━━ The data
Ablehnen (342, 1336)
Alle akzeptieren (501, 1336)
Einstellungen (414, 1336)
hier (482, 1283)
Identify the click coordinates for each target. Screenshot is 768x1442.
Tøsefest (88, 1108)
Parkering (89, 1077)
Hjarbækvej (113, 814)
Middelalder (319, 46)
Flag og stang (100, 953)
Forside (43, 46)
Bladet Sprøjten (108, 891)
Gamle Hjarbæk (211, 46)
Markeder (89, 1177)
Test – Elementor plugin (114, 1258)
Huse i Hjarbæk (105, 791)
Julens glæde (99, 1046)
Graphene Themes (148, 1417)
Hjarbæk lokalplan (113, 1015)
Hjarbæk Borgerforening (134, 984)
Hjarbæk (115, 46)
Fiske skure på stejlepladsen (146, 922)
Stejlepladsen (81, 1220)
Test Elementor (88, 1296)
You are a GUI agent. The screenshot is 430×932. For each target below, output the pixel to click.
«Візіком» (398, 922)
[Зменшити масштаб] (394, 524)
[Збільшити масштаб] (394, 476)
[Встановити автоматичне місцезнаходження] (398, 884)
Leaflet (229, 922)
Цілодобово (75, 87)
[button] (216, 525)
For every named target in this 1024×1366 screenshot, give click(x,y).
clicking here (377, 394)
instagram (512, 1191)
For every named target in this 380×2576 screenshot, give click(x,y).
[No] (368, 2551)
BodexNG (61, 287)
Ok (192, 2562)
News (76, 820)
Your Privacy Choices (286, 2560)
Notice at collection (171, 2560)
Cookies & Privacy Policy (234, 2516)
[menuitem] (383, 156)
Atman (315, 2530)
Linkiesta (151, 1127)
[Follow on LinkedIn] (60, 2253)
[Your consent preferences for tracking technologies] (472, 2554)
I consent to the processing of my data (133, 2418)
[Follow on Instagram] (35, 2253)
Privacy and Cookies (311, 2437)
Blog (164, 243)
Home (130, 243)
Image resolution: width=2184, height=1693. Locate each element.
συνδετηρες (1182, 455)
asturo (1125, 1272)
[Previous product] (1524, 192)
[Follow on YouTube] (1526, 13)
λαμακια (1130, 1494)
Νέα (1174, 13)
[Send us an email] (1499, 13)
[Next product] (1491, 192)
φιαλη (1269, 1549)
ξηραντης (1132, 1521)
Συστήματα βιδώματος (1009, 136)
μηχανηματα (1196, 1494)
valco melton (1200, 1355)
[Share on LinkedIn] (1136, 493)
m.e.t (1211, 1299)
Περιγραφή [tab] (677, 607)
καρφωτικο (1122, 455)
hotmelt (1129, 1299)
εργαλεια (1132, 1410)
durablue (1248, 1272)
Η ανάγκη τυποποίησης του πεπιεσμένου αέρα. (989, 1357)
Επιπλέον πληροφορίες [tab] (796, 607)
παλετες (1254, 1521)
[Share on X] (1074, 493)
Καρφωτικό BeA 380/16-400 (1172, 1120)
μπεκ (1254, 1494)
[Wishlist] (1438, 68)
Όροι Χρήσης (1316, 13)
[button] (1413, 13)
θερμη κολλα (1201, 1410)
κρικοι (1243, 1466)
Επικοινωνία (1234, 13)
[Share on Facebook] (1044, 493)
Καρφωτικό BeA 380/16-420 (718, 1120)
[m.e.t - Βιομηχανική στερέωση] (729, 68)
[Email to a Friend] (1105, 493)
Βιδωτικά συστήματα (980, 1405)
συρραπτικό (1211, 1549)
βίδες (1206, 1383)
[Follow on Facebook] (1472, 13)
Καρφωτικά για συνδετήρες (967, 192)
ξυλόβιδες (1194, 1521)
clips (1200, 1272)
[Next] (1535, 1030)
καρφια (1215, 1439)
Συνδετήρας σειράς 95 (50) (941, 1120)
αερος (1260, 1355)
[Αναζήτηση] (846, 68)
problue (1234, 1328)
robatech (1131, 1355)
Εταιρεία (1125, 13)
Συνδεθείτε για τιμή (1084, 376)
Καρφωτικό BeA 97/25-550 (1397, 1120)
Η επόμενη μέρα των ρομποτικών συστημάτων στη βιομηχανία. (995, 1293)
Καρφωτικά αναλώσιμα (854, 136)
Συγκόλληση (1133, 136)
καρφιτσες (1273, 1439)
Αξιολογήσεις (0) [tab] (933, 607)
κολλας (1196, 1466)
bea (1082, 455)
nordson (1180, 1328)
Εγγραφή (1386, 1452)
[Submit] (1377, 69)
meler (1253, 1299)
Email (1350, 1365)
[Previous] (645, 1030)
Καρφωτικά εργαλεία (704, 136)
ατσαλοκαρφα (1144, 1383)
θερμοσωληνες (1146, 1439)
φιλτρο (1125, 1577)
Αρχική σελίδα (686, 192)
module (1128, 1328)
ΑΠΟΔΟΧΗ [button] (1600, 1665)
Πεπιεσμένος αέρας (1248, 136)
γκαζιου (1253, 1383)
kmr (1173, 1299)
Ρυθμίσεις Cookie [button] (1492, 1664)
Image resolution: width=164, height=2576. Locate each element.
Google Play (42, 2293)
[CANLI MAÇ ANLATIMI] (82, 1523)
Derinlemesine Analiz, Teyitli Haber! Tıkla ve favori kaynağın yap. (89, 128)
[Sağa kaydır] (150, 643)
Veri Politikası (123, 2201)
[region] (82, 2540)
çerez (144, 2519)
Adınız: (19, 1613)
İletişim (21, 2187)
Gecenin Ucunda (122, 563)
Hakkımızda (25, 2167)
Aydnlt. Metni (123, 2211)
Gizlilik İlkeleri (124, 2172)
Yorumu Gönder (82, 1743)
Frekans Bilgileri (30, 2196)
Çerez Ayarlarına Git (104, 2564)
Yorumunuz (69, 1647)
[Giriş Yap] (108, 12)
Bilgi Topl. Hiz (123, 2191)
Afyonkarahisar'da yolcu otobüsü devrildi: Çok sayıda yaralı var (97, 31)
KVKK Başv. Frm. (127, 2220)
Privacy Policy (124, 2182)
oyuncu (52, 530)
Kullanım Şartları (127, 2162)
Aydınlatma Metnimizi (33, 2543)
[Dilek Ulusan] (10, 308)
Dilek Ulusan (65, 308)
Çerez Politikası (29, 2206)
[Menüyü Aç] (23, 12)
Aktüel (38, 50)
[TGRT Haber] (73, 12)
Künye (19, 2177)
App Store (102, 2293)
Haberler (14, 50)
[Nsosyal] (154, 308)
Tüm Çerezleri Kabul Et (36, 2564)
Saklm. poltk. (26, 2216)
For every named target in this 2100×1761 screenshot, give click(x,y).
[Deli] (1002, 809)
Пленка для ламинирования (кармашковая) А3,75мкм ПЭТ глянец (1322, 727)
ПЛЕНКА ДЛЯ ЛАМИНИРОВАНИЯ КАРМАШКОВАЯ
━━━━
- Requirement
Return exactly the lines above from the line that has "ξηραντης (1132, 1521)" through the line that has "Η ανάγκη τυποποίησης", inclusive, and nothing else.

- Output of the exercise
ξηραντης (1132, 1521)
Συστήματα βιδώματος (1009, 136)
μηχανηματα (1196, 1494)
valco melton (1200, 1355)
[Share on LinkedIn] (1136, 493)
m.e.t (1211, 1299)
Περιγραφή [tab] (677, 607)
καρφωτικο (1122, 455)
hotmelt (1129, 1299)
εργαλεια (1132, 1410)
durablue (1248, 1272)
Η ανάγκη τυποποίησης του πεπιεσμένου αέρα. (989, 1357)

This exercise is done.